**Texte extrait:**
########

Cet article a été rédigé en collaboration avec Michael Smithies (1932-2019) entre 2003 et 2004, et reste inédit dans sa version originale française proposée ici. M. Smithies en a réalisé une traduction anglaise dans son ouvrage Witnesses to a revolution: Siam, 1688 : twelve key texts describing the events and consequences of the Phetracha coup d'état and the withdrawal of French forces from the country (Siam Society, 2014). Les lecteurs intéressés pourront télécharger la version Pdf française qui indique notamment les paginations des feuillets, que je n'ai pas cru utile de mentionner sur le site.
PRÉSENTATION
Les péripéties de la « révolution » de Siam de 1688 nous sont aujourd'hui assez bien connues par une multitude de documents émanant des sources les plus diverses ; officiers, jésuites, missionnaires ou employés de la Compagnie des Indes ont laissé suffisamment de relations, de lettres et de mémoires pour fournir, malgré de fréquentes contradictions sur des points de détail, une image assez homogène et cohérente du déroulement des événements.
Rares sont toutefois les témoignages dont la crédibilité n'est pas altérée par des considérations personnelles ou par des intérêts particuliers. Tous les protagonistes de cette pitoyable aventure avaient les meilleures raisons du monde de se haïr et bien peu avaient la conscience tranquille ; soucieux de se justifier ou de s'accabler mutuellement, ils n'hésitaient pas à travestir la vérité pour la rendre plus présentable et il est souvent difficile de démêler le vrai du faux parmi les insinuations perfides, les dénonciations calomnieuses, les mensonges éhontés ou les prudentes omissions. Les deux textes anonymes inédits que nous reproduisons ici présentent le rare intérêt de ne pas tomber dans ces travers. Ils rapportent objectivement et presque sèchement des faits et des dates, avec une rigueur toute militaire, en nous épargnant les commentaires partiaux ou fallacieux.

########

**Données fournies:**
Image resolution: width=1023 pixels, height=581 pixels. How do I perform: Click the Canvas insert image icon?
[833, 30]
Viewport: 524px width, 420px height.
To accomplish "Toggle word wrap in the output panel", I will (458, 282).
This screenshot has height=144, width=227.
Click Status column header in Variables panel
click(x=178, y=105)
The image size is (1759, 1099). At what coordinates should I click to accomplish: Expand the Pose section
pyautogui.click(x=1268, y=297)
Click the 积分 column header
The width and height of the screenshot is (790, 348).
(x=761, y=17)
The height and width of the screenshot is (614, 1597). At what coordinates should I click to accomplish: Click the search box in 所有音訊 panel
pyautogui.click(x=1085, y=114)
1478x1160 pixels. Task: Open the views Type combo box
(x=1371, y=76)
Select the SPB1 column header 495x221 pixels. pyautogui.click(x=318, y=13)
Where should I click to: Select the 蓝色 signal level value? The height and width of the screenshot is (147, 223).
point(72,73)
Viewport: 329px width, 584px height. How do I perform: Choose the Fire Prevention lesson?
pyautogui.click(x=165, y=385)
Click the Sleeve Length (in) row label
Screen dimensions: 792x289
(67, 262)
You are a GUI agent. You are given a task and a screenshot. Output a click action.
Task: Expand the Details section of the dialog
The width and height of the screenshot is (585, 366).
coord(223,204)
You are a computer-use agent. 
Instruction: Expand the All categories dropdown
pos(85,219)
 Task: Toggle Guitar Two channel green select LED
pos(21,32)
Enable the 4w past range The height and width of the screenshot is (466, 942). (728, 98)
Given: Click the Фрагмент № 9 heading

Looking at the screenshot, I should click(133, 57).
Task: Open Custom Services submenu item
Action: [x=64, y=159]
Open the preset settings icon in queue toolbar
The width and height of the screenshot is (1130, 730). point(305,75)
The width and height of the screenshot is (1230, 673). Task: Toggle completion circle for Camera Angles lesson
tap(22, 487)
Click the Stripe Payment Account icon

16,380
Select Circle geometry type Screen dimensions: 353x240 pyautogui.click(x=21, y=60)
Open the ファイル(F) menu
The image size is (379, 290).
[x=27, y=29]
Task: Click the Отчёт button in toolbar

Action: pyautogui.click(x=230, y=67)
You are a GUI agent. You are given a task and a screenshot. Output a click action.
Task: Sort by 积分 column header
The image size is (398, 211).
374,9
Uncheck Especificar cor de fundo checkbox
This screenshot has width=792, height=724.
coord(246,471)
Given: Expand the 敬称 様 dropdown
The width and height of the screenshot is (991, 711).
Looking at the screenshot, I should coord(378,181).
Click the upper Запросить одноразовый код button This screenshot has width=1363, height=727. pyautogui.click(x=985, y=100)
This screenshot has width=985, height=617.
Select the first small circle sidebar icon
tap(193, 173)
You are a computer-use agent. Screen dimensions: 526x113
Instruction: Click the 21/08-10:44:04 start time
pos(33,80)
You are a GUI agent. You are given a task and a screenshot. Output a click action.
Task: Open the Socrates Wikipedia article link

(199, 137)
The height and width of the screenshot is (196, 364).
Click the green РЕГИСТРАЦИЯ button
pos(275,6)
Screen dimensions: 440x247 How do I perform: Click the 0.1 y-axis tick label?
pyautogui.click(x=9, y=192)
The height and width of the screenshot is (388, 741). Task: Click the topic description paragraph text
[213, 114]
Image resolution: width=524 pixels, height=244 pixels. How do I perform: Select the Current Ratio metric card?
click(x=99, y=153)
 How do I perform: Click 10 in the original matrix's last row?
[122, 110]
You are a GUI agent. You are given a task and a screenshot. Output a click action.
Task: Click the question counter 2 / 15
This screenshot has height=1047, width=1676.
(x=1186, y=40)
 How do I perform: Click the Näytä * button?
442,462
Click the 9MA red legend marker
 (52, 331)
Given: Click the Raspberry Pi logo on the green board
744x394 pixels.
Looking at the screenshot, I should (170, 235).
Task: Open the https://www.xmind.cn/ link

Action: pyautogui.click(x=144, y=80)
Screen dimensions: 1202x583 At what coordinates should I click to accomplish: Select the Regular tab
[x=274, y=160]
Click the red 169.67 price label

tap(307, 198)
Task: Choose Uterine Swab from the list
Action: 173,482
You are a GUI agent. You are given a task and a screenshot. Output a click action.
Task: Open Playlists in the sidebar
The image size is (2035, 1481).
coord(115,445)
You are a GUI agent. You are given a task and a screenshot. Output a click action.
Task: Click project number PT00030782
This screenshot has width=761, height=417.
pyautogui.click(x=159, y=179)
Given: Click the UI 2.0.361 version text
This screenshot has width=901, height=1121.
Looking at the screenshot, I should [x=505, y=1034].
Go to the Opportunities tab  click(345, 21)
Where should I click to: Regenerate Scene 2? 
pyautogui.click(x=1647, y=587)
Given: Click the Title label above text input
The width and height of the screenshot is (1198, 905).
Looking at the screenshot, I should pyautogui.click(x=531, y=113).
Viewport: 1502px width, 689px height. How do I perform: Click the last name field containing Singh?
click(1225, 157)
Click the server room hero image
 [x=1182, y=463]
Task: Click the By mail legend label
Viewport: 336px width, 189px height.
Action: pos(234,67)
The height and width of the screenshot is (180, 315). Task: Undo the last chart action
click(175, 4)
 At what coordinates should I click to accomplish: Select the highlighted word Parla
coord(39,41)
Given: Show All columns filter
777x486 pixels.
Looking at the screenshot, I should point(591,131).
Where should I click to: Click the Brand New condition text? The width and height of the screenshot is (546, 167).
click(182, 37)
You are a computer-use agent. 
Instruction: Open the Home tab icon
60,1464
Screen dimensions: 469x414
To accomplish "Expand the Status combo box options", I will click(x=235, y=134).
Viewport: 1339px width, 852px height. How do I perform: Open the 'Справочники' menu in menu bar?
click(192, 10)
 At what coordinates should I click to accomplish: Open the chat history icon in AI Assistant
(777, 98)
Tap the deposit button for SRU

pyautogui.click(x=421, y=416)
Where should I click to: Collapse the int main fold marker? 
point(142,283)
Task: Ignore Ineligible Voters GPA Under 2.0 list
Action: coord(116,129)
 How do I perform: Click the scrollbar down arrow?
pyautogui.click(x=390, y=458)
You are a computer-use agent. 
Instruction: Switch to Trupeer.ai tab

########

**Tâches à faire:**
(A) D'après le texte extrait, en collaboration avec qui cet article a-t-il été rédigé ?
(B) Présentez, s'il vous plaît, sous forme de liste JSON de chaînes les lignes des enregistrements, depuis leur début jusqu'à la ligne contenant "click(x=178, y=105)" incluse. Mettez une chaîne par ligne et omettez les lignes vides.

**Réponses par tâche:**
(A) Avec Michael Smithies (1932-2019).

(B)
[
  "Image resolution: width=1023 pixels, height=581 pixels. How do I perform: Click the Canvas insert image icon?",
  "[833, 30]",
  "Viewport: 524px width, 420px height.",
  "To accomplish \"Toggle word wrap in the output panel\", I will (458, 282).",
  "This screenshot has height=144, width=227.",
  "Click Status column header in Variables panel",
  "click(x=178, y=105)"
]